Le père Fouchard, toujours sur la route, s'était approché, debout devant la fenêtre, pour écouter; et le récit de ce pillage le rendait soucieux: on lui avait dit que les Prussiens payaient tout, est-ce qu'ils allaient se mettre à être des voleurs, maintenant? Maurice et Jean, eux aussi, se passionnaient, à ces détails sur un ennemi que cette fille venait de voir, et qu'eux n'avaient pu rencontrer, depuis un mois qu'on se battait; tandis que, pensif, la bouche souffrante, Honoré ne s'intéressait qu'à elle, ne songeait qu'au malheur ancien qui les avait séparés.

Mais, à ce moment, la porte de la chambre voisine s'ouvrit, et le petit Charlot parut. Il devait avoir entendu la voix de sa mère, il accourait en chemise, pour l'embrasser. Rose et blond, très fort, il avait une tignasse pâle frisée et de gros yeux bleus.

Silvine frémit, de le revoir si brusquement, comme surprise de l'image qu'il lui apportait. Ne le connaissait-elle donc plus, cet enfant adoré, qu'elle le regardait effrayée, ainsi qu'une évocation même de son cauchemar?
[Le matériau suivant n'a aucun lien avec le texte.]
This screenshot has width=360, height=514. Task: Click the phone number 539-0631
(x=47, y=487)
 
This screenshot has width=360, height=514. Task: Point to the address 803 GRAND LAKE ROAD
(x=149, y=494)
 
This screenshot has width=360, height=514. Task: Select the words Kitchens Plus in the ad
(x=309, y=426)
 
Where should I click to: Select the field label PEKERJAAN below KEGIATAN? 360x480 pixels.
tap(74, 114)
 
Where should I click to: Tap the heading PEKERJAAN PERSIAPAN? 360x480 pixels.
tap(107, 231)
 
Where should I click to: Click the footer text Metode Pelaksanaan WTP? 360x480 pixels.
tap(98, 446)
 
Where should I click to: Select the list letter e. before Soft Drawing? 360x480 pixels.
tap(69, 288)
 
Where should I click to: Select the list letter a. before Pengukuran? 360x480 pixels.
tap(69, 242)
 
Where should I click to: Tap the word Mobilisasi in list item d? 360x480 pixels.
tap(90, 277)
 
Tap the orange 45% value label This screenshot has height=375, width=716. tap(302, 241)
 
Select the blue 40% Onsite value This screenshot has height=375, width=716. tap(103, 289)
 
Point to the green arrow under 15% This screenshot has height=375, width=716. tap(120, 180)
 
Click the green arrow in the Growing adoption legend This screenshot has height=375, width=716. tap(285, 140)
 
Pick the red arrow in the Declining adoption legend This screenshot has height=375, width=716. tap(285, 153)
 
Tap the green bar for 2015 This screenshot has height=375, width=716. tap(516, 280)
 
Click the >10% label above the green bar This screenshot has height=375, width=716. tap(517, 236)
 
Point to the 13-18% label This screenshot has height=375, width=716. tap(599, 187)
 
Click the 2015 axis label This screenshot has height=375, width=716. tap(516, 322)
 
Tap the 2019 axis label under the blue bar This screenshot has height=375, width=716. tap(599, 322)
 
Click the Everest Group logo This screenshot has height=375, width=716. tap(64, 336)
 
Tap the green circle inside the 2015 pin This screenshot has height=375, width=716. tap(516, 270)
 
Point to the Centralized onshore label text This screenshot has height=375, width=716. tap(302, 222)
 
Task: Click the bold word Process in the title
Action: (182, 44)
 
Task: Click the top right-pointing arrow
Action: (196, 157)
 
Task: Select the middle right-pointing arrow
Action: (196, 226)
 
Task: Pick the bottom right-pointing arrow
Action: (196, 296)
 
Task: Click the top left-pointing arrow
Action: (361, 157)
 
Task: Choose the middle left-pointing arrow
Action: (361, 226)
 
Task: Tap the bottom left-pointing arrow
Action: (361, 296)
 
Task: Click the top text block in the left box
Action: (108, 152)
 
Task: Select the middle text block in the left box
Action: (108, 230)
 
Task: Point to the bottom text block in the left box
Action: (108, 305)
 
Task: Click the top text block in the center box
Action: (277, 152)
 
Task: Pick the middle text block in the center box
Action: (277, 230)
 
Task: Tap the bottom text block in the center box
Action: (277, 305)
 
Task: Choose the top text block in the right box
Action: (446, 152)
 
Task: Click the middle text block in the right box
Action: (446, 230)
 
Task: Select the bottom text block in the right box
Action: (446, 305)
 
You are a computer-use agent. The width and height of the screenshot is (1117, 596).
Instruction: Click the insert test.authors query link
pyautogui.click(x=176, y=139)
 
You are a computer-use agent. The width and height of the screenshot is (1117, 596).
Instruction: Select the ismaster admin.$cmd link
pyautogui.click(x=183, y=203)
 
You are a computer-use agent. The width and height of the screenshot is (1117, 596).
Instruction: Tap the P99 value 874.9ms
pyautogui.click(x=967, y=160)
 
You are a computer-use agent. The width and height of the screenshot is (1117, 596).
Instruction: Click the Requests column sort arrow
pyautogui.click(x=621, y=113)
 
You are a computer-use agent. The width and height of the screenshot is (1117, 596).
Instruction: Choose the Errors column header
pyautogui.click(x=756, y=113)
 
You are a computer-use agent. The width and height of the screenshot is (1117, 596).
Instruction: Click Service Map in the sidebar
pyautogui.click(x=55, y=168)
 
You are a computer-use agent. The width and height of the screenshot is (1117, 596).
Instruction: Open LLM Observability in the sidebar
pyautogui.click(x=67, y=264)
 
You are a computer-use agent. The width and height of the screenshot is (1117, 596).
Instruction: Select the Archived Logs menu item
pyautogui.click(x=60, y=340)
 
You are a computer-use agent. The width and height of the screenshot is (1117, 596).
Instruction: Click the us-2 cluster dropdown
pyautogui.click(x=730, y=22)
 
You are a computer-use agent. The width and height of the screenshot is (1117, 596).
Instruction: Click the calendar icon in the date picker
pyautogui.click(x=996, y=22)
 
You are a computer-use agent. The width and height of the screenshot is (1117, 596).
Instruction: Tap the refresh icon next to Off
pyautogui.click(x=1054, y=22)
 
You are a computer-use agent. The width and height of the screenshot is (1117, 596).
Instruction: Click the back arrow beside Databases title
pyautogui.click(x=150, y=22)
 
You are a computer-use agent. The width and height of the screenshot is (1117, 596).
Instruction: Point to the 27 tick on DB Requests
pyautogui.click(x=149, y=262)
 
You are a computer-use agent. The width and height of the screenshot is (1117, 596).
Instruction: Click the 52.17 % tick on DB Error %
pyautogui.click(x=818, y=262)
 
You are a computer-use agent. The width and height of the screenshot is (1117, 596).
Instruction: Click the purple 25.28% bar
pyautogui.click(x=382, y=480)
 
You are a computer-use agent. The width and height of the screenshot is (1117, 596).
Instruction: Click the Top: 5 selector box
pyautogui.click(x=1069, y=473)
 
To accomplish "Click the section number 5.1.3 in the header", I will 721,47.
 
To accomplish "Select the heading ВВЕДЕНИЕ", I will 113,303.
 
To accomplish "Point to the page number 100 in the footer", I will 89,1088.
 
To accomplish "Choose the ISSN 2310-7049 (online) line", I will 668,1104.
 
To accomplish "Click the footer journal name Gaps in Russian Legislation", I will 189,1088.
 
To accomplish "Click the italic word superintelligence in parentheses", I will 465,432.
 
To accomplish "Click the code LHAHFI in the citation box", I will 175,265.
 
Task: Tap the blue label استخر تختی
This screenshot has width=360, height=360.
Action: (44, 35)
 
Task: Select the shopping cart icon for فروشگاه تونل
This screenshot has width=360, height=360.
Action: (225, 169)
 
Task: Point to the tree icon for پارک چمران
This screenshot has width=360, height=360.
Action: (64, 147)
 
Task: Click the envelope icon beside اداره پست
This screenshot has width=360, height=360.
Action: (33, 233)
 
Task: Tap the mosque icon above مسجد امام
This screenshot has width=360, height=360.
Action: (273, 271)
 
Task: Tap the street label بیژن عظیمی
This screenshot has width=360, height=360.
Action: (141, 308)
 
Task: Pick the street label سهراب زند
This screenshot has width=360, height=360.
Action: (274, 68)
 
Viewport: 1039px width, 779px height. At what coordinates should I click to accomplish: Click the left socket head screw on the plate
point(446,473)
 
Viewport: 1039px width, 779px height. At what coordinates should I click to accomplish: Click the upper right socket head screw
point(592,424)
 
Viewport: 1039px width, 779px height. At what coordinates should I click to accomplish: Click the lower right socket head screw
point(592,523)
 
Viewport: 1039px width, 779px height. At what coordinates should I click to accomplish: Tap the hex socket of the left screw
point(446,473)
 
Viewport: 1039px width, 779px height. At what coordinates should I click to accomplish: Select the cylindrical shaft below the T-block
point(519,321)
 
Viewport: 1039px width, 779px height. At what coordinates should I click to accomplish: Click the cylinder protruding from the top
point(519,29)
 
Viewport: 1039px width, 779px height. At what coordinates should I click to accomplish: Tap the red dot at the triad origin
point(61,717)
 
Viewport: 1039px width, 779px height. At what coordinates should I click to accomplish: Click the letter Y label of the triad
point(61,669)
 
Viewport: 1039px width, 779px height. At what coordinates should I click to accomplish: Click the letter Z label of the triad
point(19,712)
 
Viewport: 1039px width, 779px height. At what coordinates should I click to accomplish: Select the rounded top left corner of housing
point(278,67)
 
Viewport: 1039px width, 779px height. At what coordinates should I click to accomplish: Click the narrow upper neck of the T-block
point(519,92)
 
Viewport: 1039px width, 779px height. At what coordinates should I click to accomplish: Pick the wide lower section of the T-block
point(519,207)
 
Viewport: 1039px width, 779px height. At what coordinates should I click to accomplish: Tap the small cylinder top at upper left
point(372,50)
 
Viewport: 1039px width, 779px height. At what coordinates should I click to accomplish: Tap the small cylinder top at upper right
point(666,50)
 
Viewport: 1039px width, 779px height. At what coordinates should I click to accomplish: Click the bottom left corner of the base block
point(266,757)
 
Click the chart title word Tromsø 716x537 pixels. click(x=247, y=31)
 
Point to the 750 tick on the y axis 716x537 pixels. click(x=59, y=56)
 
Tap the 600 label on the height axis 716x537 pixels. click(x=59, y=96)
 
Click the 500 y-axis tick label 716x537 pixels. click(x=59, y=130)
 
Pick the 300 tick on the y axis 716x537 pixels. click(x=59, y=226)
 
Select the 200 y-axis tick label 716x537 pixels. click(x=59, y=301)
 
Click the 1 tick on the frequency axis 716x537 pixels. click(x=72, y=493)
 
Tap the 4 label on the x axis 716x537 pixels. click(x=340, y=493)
Puis, elle éclata en larmes.

— Mon pauvre petit!

Et elle le serra éperdument dans ses bras, à son cou, tandis qu'Honoré, livide, constatait l'extraordinaire ressemblance de Charlot avec Goliath: c'était la même tête carrée et blonde, toute la race germanique, dans une belle santé d'enfance, souriante et fraîche. Le fils du Prussien, le Prussien, comme les farceurs de Remilly le nommaient! Et cette mère Française qui était là, à l'étreindre sur son coeur, encore toute bouleversée, toute saignante du spectacle de l'invasion!

— Mon pauvre petit, sois sage, viens te recoucher!… Fais dodo, mon pauvre petit!

Elle l'emporta. Puis, quand elle revint de la pièce voisine, elle ne pleurait plus, elle avait retrouvé sa calme figure de docilité et de courage.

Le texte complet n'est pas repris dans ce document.